Given that many taxa share the same sets of resources and consumers, partitioning food webs into trophic groups can be a useful tool to better identify network structure and function56,57. Aggregating taxa into trophic groups allows the simplification of complex food webs whilst preserving the information content of the initial network structure. With this approach, information on intra-specific plasticity is lost, but we assume that inter-specific plasticity is greater than intraspecific plasticity and drives network structure responses at the trophic group level. We assigned taxa to trophic groups using an automatic inference technique and machine-learning approach to avoid limitations of subjective, user-defined groups58; stochastic block models (SBM)59 were fitted to the heuristic metaweb using the “blockmodels” package in R (Supplementary Fig. S3). This approach generates trophic groups based on a common resource/food source or predator irrespective of taxonomic affiliation (for example, nematodes and protists which feed on the same bacterial groups will be clustered together). The optimal number of groups was determined using the Integrated Complete-data Likelihood criterion (ICL)60. In addition to partitioning taxa into groups, the stochastic block model ‘learns’ the probability of interactions between trophic groups that generate the trophic group metaweb. Heuristic food webs based on DNA metabarcoding have previously been validated as a powerful tool in freshwater systems61.

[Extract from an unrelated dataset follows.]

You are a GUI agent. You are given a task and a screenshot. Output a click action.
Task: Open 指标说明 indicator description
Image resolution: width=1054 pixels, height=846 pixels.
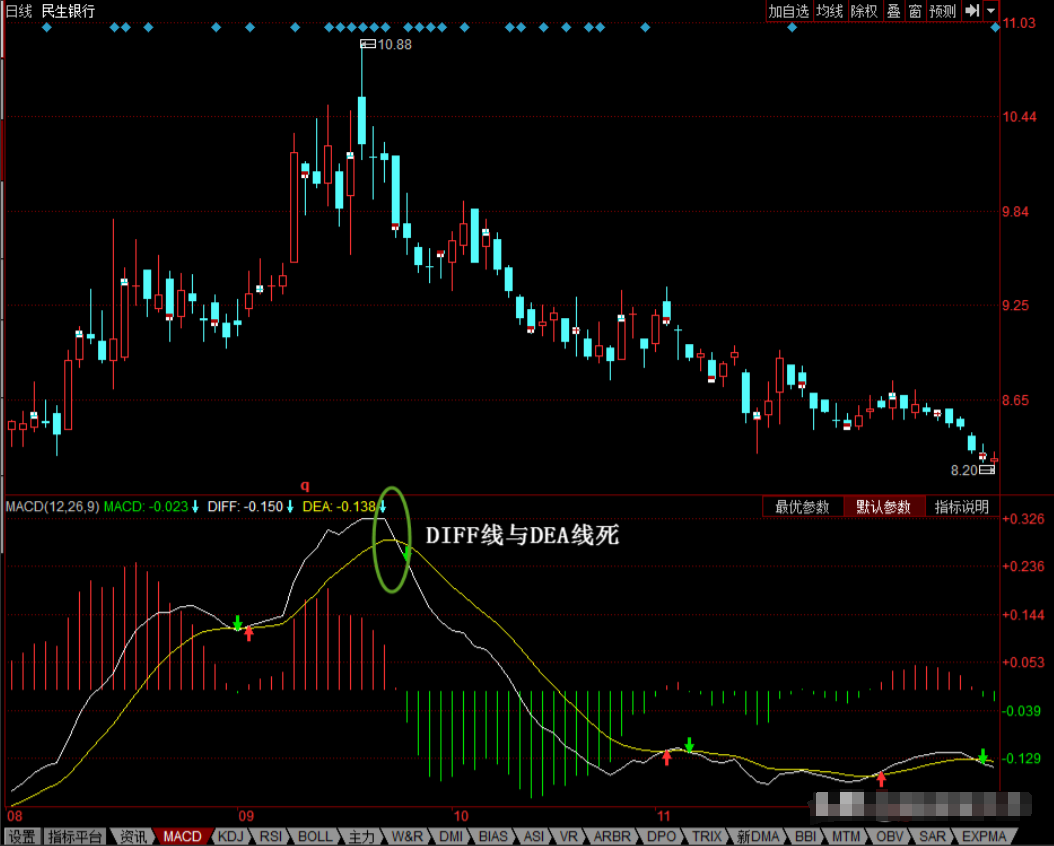point(962,507)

Statistical and network analyses

Standard metrics in connection with α-diversity and network robustness were used to describe the topology and properties of the 64 food webs inferred in the 16 experimental fields (Table 2, see Supplementary Fig. S4 for correlations between indices); in particular we focused on trophic network size, diversity of taxa or trophic groups (α-diversity), connectance, centrality and the nature of energy flow pathways (an indicator of network functioning) using the R package Netindices. In addition, we assessed multi-trophic β-diversity using the Simpson dissimilarity index and calculations of pairwise network dissimilarity between the 16 experimental fields. We computed the turnover in the composition (nodes) of both the trophic group networks and the taxa-based food webs using Hill numbers62) and the R package econetwork. We then applied generalized linear mixed effect models (GLMM) to test whether individually, these characteristics differed along our experimental land-use intensity gradient. Land-use intensity score and site identifier were used as fixed and random effects respectively:

$$m_{i} \sim LUI_{i} + { 1}|site_{i}$$
Table 2 Network metrics applied at experimental fields to assess soil biodiversity, trophic complexity and energy pathways of the soil food web63,64.

To visualize the overall effects of land-use intensity on β-diversity, we computed the first two components of the principal coordinate analysis (pcoa function from package ape) on the matrix of plot-by-plot network dissimilarities (Hill number = 0).